Simplifying the GraphQL data model

Don't think in graphs, think in components

This article is part of an ongoing series on conceptualizing, designing, and implementing a GraphQL server. The first article in this series is “Designing a GraphQL server for optimal performance.”

Simplicity and performance are possibly the two most important features of our application. These two must be balanced; either optimizing for performance at the expense of simplicity, or for simplicity at the expense of performance, would render our application useless.

No developer would want to use software that is extremely fast but so complex that you need to be a genius to use it, or very simple to use but too slow. Hence, designing for simplicity cannot be an afterthought; it must be engineered into the software right from the beginning.

In my previous article, “Designing a GraphQL server for optimal performance,” I showed how a GraphQL server can completely avoid the N+1 problem by having the resolvers return the ID of the objects (instead of the objects themselves) when dealing with relationships. Doing so made the code for the resolvers become very simple because it doesn’t need to implement the “deferred” mechanism anymore, which is instead embedded within the server itself, hidden from view.
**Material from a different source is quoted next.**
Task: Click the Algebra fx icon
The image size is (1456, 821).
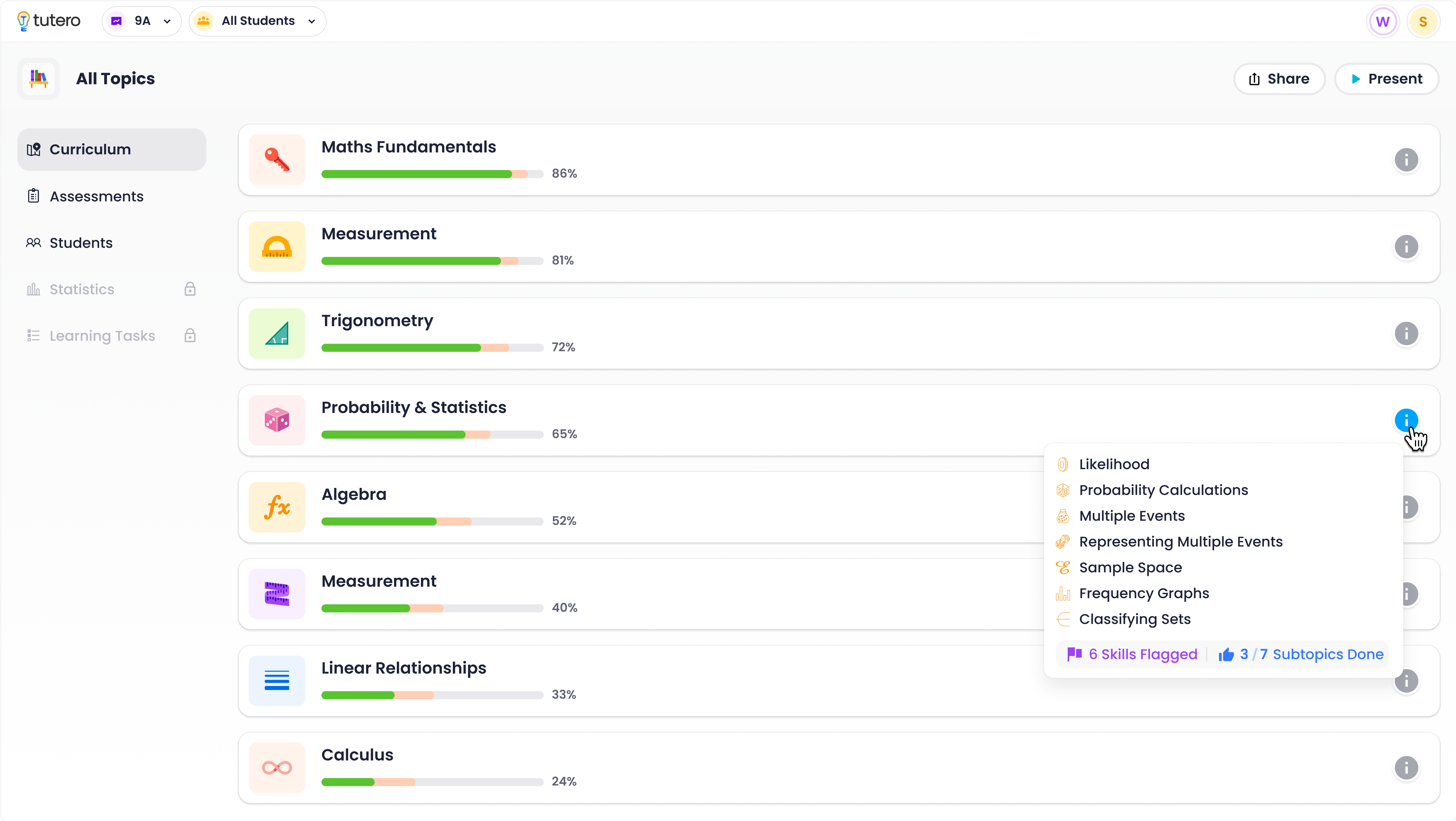Action: [277, 507]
For example, take the following (PHP) code for a resolver. Field author, which is a field of type User that must be resolved through one or more additional queries to the database, should be more difficult to resolve than field title, which is a scalar field that can be immediately resolved.

Yet the only difference is two lines of code in function resolveFieldTypeResolverClass, which itself just returns a classname (to indicate the type of object that author must resolve to):

class PostFieldResolver implements FieldResolverInterface
{
  public function resolveValue($object, string $field, array $args = [])
  {
    $post = $object;
    switch ($field) {
      case 'title':
        return $post->title;
      case 'author':
        return $post->authorID; // This is an ID, not an object!
    }

    return null;
  }

  public function resolveFieldTypeResolverClass(string $field, array $args = []): ?string
  {
    switch ($field) {
      case 'author':
        return UserTypeResolver::class;
    }

    return null;
  }
}

This step is half of the solution to load data in a very simple manner. It transfers the responsibility of implementing the complex code in the resolvers away from the developer and into the server’s data loading engine, to hopefully be coded only once and used forever. However, doing this alone doesn’t make the overall application become simpler, it just moves its complexity around.

So now let’s delve into the second half of the solution: making the code in the server’s data loading engine as simple as it can ever be. For this, we need to understand graphs, the data model over which GraphQL stands.

Or is it?

Graphs all the way down?

On its page titled Thinking in Graphs, the GraphQL project states (emphasis mine):

Graphs are powerful tools for modeling many real-world phenomena because they resemble our natural mental models and verbal descriptions of the underlying process. With GraphQL, you model your business domain as a graph by defining a schema; within your schema, you define different types of nodes and how they connect/relate to one another. On the client, this creates a pattern similar to Object-Oriented Programming: types that reference other types. On the server, since GraphQL only defines the interface, you have the freedom to use it with any backend (new or legacy!).

The takeaway from this definition is the following: even though the response has the shape of a graph, this doesn’t mean that data is actually represented as a graph when dealing with it on the server side. The graph is only a mental model, not an actual implementation.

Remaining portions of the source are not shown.